[PATCH v6 00/15] memory-hotplug: hot-remove physical memory

Thu Jan 10 19:23:07 EST 2013

(2013/01/10 16:55), Glauber Costa wrote:
> On 01/10/2013 11:31 AM, Kamezawa Hiroyuki wrote:
>> (2013/01/10 16:14), Glauber Costa wrote:
>>> On 01/10/2013 06:17 AM, Tang Chen wrote:
>>>>>> Note: if the memory provided by the memory device is used by the
>>>>>> kernel, it
>>>>>> can't be offlined. It is not a bug.
>>>>>
>>>>> Right.  But how often does this happen in testing?  In other words,
>>>>> please provide an overall description of how well memory hot-remove is
>>>>> presently operating.  Is it reliable?  What is the success rate in
>>>>> real-world situations?
>>>>
>>>> We test the hot-remove functionality mostly with movable_online used.
>>>> And the memory used by kernel is not allowed to be removed.
>>>
>>> Can you try doing this using cpusets configured to hardwall ?
>>> It is my understanding that the object allocators will try hard not to
>>> allocate anything outside the walls defined by cpuset. Which means that
>>> if you have one process per node, and they are hardwalled, your kernel
>>> memory will be spread evenly among the machine. With a big enough load,
>>> they should eventually be present in all blocks.
>>>
>>
>> I'm sorry I couldn't catch your point.
>> Do you want to confirm whether cpuset can work enough instead of
>> ZONE_MOVABLE ?
>> Or Do you want to confirm whether ZONE_MOVABLE will not work if it's
>> used with cpuset ?
>>
>>
> No, I am not proposing to use cpuset do tackle the problem. I am just
> wondering if you would still have high success rates with cpusets in use
> with hardwalls. This is just one example of a workload that would spread
> kernel memory around quite heavily.
>
> So this is just me trying to understand the limitations of the mechanism.
>

Hm, okay. In my undestanding, if the whole memory of a node is configured as
MOVABLE, no kernel memory will not be allocated in the node because zonelist
will not match. So, if cpuset is used with hardwalls, user will see -ENOMEM or OOM,
I guess. even fork() will fail if fallback-to-other-node is not allowed.

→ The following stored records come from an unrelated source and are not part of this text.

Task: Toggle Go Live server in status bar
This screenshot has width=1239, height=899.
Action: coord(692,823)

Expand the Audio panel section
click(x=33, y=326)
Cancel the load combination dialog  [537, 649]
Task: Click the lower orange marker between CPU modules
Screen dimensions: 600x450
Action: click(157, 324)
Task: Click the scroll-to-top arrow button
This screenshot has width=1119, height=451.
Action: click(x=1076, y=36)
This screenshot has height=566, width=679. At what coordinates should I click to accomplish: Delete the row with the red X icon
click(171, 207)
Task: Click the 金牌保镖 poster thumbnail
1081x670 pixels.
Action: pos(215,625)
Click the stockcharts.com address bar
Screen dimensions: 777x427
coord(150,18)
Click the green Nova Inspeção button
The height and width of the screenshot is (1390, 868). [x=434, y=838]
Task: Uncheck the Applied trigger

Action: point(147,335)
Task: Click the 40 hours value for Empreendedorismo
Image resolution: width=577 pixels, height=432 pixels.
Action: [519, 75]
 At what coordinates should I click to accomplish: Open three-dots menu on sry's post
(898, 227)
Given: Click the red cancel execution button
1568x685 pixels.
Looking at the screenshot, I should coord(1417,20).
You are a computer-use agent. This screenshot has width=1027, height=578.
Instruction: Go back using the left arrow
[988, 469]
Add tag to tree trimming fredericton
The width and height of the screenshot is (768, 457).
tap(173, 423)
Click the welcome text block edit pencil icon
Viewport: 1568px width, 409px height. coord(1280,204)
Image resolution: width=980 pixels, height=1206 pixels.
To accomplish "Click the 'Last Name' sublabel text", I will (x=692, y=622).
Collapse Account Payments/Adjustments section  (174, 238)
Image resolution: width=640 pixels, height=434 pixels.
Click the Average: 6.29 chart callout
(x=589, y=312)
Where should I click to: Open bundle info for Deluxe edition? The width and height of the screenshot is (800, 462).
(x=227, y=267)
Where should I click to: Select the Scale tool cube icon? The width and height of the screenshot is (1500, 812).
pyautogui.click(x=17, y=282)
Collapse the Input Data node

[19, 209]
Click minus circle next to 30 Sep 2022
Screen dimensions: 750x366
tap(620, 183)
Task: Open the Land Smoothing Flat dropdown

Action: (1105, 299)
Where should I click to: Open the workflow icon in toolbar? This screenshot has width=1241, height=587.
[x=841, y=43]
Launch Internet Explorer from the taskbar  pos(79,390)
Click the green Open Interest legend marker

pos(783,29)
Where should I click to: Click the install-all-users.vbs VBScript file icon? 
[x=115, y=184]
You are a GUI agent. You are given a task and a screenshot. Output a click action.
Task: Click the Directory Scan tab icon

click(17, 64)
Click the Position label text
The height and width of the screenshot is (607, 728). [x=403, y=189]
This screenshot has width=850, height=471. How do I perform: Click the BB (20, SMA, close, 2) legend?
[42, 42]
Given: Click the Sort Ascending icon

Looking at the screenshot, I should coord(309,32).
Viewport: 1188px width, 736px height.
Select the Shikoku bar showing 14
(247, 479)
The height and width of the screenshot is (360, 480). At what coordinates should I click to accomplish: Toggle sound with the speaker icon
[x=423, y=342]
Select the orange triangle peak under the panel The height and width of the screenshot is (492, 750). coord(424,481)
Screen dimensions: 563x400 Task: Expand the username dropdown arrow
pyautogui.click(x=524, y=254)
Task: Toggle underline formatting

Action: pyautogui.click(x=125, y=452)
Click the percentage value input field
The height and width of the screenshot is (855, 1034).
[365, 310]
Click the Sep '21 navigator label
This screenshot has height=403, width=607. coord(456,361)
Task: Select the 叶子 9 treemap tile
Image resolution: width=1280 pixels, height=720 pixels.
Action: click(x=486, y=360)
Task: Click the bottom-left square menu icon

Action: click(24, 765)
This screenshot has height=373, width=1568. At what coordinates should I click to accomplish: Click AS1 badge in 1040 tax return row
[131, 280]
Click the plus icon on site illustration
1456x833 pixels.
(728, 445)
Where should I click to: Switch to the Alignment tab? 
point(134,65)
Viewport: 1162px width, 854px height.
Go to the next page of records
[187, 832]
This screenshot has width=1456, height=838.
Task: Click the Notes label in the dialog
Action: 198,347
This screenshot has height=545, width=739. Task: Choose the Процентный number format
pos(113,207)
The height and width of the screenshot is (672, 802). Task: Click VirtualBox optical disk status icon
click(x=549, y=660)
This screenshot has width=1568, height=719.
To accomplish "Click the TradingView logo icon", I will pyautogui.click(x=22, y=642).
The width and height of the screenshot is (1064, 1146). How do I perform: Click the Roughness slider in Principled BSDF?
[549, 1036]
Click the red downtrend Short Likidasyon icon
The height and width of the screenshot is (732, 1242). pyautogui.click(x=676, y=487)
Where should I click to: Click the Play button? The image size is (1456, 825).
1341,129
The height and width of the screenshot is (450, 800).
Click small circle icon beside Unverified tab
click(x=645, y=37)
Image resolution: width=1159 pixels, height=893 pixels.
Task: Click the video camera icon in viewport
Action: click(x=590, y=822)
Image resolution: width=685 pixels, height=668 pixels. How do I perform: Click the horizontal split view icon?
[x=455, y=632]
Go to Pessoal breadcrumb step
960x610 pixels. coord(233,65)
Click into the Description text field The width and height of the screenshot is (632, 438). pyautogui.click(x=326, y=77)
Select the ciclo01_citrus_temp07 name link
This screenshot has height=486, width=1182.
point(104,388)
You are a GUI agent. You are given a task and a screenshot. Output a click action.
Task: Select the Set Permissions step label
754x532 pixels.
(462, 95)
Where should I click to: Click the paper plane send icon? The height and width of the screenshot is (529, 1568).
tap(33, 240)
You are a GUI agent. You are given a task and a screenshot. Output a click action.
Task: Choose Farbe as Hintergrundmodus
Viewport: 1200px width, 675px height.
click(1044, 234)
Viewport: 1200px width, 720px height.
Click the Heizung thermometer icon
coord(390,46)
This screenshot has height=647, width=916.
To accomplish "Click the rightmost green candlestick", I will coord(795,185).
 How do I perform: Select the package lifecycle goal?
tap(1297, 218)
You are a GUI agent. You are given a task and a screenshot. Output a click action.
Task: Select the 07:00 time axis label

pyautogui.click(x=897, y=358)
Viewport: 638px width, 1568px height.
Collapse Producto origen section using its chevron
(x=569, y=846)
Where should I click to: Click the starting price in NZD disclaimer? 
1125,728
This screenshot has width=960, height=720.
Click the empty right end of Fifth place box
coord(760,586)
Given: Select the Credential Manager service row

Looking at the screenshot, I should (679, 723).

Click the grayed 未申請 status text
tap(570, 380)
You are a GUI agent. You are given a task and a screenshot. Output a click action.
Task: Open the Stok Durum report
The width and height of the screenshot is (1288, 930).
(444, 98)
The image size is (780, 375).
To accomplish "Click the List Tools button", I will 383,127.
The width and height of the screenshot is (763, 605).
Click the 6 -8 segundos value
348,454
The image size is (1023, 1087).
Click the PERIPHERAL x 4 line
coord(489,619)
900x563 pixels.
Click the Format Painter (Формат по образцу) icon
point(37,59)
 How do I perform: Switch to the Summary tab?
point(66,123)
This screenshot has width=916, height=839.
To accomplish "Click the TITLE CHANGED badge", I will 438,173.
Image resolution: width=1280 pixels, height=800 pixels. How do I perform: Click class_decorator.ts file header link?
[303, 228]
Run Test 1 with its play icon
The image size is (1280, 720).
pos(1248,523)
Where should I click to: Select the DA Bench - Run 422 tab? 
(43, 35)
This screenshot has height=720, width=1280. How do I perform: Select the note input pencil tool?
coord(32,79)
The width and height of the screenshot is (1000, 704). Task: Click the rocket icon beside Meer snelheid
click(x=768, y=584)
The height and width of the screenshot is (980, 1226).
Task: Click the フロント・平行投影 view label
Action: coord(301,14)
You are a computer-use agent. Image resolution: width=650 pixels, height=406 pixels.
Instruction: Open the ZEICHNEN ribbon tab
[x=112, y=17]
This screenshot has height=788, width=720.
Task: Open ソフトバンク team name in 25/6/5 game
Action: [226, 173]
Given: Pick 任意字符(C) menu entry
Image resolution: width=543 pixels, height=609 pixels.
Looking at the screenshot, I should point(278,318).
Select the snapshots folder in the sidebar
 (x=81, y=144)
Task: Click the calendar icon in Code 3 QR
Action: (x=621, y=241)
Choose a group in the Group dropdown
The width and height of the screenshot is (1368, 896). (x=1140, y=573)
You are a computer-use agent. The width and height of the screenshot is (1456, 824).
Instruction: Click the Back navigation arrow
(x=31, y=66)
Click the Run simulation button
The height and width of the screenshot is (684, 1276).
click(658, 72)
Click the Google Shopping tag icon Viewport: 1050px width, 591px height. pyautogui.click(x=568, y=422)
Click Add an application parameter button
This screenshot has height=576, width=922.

If it's configure as ZONE_NORMAL, you need to pray for offlining memory.

AFAIK, IBM's ppc? has 16MB section size. So, some of sections can be offlined
even if they are configured as ZONE_NORMAL. For them, placement of offlined
memory is not important because it's virtualized by LPAR, they don't try
to remove DIMM, they just want to increase/decrease amount of memory.
It's an another approach.

But here, we(fujitsu) tries to remove a system board/DIMM.
So, configuring the whole memory of a node as ZONE_MOVABLE and tries to guarantee
DIMM as removable.

>> IMHO, I don't think shrink_slab() can kill all objects in a node even
>> if they are some caches. We need more study for doing that.
>>
>
> Indeed, shrink_slab can only kill cached objects. They, however, are
> usually a very big part of kernel memory. I wonder though if in case of
> failure, it is worth it to try at least one shrink pass before you give up.
>

Yeah, now, his (our) approach is never allowing kernel memory on a node to be
hot-removed by ZONE_MOVABLE. So, shrink_slab()'s effect will not be seen.

If other brave guys tries to use ZONE_NORMAL for hot-pluggable DIMM, I see,
it's worth triying.

How about checking the target memsection is in NORMAL or in MOVABLE at
hot-removing ? If NORMAL, shrink_slab() will be worth to be called.

BTW, shrink_slab() is now node/zone aware ? If not, fixing that first will
be better direction I guess.

Thanks,
-Kame